* [Problem to work on]:
Reproduce every entry precisely as written.

Extracted material Block Start

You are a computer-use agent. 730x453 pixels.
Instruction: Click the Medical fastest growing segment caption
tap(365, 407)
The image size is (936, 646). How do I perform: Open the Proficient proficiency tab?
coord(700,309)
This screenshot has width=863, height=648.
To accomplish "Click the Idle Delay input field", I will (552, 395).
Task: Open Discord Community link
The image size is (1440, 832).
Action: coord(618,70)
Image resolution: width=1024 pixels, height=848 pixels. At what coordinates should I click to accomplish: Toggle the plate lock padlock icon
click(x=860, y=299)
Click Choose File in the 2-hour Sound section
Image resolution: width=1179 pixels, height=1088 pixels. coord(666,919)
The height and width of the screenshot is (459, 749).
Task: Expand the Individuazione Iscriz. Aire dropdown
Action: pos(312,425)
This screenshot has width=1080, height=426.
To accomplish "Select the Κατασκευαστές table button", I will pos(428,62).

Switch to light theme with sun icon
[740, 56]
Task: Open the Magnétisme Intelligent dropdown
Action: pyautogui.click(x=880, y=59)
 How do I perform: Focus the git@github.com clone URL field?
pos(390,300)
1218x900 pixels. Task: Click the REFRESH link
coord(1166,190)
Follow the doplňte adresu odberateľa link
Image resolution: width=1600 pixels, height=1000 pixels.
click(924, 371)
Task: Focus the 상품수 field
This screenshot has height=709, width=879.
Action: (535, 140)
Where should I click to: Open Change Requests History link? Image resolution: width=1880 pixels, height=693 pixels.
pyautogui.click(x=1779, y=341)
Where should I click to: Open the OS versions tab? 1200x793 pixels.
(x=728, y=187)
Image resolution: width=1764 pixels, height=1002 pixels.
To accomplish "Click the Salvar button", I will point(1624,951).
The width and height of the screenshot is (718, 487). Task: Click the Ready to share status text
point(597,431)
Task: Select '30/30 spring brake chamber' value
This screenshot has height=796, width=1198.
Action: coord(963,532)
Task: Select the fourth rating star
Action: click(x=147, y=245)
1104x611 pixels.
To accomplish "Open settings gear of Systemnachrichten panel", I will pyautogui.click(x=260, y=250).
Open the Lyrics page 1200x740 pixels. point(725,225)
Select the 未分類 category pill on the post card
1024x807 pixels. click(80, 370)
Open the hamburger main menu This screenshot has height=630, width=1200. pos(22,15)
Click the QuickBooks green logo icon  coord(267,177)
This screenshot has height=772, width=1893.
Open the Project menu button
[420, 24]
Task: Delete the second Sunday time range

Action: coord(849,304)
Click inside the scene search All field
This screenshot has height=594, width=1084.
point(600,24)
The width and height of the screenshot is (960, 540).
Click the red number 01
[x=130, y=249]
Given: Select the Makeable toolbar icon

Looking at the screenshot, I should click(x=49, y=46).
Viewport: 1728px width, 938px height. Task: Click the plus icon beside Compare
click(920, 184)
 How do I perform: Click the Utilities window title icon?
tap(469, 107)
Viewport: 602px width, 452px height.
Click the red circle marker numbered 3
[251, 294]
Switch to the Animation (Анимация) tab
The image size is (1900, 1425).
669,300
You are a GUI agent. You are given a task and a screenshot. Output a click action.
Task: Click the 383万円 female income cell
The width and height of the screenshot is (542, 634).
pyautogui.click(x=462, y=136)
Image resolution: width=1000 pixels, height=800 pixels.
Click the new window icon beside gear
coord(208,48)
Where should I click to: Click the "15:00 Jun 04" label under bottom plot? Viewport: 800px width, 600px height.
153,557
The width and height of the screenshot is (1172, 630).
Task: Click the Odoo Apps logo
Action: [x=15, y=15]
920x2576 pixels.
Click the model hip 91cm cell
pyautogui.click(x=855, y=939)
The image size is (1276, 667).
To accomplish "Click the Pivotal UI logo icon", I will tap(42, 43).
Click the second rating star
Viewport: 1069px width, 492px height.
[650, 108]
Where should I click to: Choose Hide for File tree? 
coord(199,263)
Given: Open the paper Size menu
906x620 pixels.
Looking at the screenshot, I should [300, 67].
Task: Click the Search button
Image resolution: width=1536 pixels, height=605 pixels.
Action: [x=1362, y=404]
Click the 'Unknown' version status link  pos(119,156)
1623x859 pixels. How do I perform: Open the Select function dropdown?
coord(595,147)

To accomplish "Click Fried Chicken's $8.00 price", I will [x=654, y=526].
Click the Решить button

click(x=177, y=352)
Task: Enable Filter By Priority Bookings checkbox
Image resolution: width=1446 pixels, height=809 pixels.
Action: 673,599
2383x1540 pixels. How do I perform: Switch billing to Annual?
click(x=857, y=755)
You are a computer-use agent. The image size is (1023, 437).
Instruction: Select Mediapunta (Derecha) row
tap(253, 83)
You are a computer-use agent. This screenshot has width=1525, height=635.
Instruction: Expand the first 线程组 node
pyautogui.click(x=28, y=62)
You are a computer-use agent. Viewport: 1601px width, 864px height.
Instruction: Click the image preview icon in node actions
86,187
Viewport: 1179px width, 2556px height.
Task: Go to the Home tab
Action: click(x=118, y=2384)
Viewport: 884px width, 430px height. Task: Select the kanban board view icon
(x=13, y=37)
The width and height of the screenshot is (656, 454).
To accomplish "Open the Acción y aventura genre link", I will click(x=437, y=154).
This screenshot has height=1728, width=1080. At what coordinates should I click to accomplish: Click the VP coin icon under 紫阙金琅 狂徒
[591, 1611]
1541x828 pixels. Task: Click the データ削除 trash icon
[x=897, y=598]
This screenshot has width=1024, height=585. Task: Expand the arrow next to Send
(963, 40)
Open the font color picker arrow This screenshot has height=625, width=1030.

Extracted material Block End

* [Answer]:
You are a computer-use agent. 730x453 pixels.
Instruction: Click the Medical fastest growing segment caption
tap(365, 407)
The image size is (936, 646). How do I perform: Open the Proficient proficiency tab?
coord(700,309)
This screenshot has width=863, height=648.
To accomplish "Click the Idle Delay input field", I will (552, 395).
Task: Open Discord Community link
The image size is (1440, 832).
Action: coord(618,70)
Image resolution: width=1024 pixels, height=848 pixels. At what coordinates should I click to accomplish: Toggle the plate lock padlock icon
click(x=860, y=299)
Click Choose File in the 2-hour Sound section
Image resolution: width=1179 pixels, height=1088 pixels. coord(666,919)
The height and width of the screenshot is (459, 749).
Task: Expand the Individuazione Iscriz. Aire dropdown
Action: pos(312,425)
This screenshot has width=1080, height=426.
To accomplish "Select the Κατασκευαστές table button", I will pos(428,62).

Switch to light theme with sun icon
[740, 56]
Task: Open the Magnétisme Intelligent dropdown
Action: pyautogui.click(x=880, y=59)
 How do I perform: Focus the git@github.com clone URL field?
pos(390,300)
1218x900 pixels. Task: Click the REFRESH link
coord(1166,190)
Follow the doplňte adresu odberateľa link
Image resolution: width=1600 pixels, height=1000 pixels.
click(924, 371)
Task: Focus the 상품수 field
This screenshot has height=709, width=879.
Action: (535, 140)
Where should I click to: Open Change Requests History link? Image resolution: width=1880 pixels, height=693 pixels.
pyautogui.click(x=1779, y=341)
Where should I click to: Open the OS versions tab? 1200x793 pixels.
(x=728, y=187)
Image resolution: width=1764 pixels, height=1002 pixels.
To accomplish "Click the Salvar button", I will point(1624,951).
The width and height of the screenshot is (718, 487). Task: Click the Ready to share status text
point(597,431)
Task: Select '30/30 spring brake chamber' value
This screenshot has height=796, width=1198.
Action: coord(963,532)
Task: Select the fourth rating star
Action: click(x=147, y=245)
1104x611 pixels.
To accomplish "Open settings gear of Systemnachrichten panel", I will pyautogui.click(x=260, y=250).
Open the Lyrics page 1200x740 pixels. point(725,225)
Select the 未分類 category pill on the post card
1024x807 pixels. click(80, 370)
Open the hamburger main menu This screenshot has height=630, width=1200. pos(22,15)
Click the QuickBooks green logo icon  coord(267,177)
This screenshot has height=772, width=1893.
Open the Project menu button
[420, 24]
Task: Delete the second Sunday time range

Action: coord(849,304)
Click inside the scene search All field
This screenshot has height=594, width=1084.
point(600,24)
The width and height of the screenshot is (960, 540).
Click the red number 01
[x=130, y=249]
Given: Select the Makeable toolbar icon

Looking at the screenshot, I should click(x=49, y=46).
Viewport: 1728px width, 938px height. Task: Click the plus icon beside Compare
click(920, 184)
 How do I perform: Click the Utilities window title icon?
tap(469, 107)
Viewport: 602px width, 452px height.
Click the red circle marker numbered 3
[251, 294]
Switch to the Animation (Анимация) tab
The image size is (1900, 1425).
669,300
You are a GUI agent. You are given a task and a screenshot. Output a click action.
Task: Click the 383万円 female income cell
The width and height of the screenshot is (542, 634).
pyautogui.click(x=462, y=136)
Image resolution: width=1000 pixels, height=800 pixels.
Click the new window icon beside gear
coord(208,48)
Where should I click to: Click the "15:00 Jun 04" label under bottom plot? Viewport: 800px width, 600px height.
153,557
The width and height of the screenshot is (1172, 630).
Task: Click the Odoo Apps logo
Action: [x=15, y=15]
920x2576 pixels.
Click the model hip 91cm cell
pyautogui.click(x=855, y=939)
The image size is (1276, 667).
To accomplish "Click the Pivotal UI logo icon", I will tap(42, 43).
Click the second rating star
Viewport: 1069px width, 492px height.
[650, 108]
Where should I click to: Choose Hide for File tree? 
coord(199,263)
Given: Open the paper Size menu
906x620 pixels.
Looking at the screenshot, I should [300, 67].
Task: Click the Search button
Image resolution: width=1536 pixels, height=605 pixels.
Action: [x=1362, y=404]
Click the 'Unknown' version status link  pos(119,156)
1623x859 pixels. How do I perform: Open the Select function dropdown?
coord(595,147)

To accomplish "Click Fried Chicken's $8.00 price", I will [x=654, y=526].
Click the Решить button

click(x=177, y=352)
Task: Enable Filter By Priority Bookings checkbox
Image resolution: width=1446 pixels, height=809 pixels.
Action: 673,599
2383x1540 pixels. How do I perform: Switch billing to Annual?
click(x=857, y=755)
You are a computer-use agent. The image size is (1023, 437).
Instruction: Select Mediapunta (Derecha) row
tap(253, 83)
You are a computer-use agent. This screenshot has width=1525, height=635.
Instruction: Expand the first 线程组 node
pyautogui.click(x=28, y=62)
You are a computer-use agent. Viewport: 1601px width, 864px height.
Instruction: Click the image preview icon in node actions
86,187
Viewport: 1179px width, 2556px height.
Task: Go to the Home tab
Action: click(x=118, y=2384)
Viewport: 884px width, 430px height. Task: Select the kanban board view icon
(x=13, y=37)
The width and height of the screenshot is (656, 454).
To accomplish "Open the Acción y aventura genre link", I will click(x=437, y=154).
This screenshot has height=1728, width=1080. At what coordinates should I click to accomplish: Click the VP coin icon under 紫阙金琅 狂徒
[591, 1611]
1541x828 pixels. Task: Click the データ削除 trash icon
[x=897, y=598]
This screenshot has width=1024, height=585. Task: Expand the arrow next to Send
(963, 40)
Open the font color picker arrow This screenshot has height=625, width=1030.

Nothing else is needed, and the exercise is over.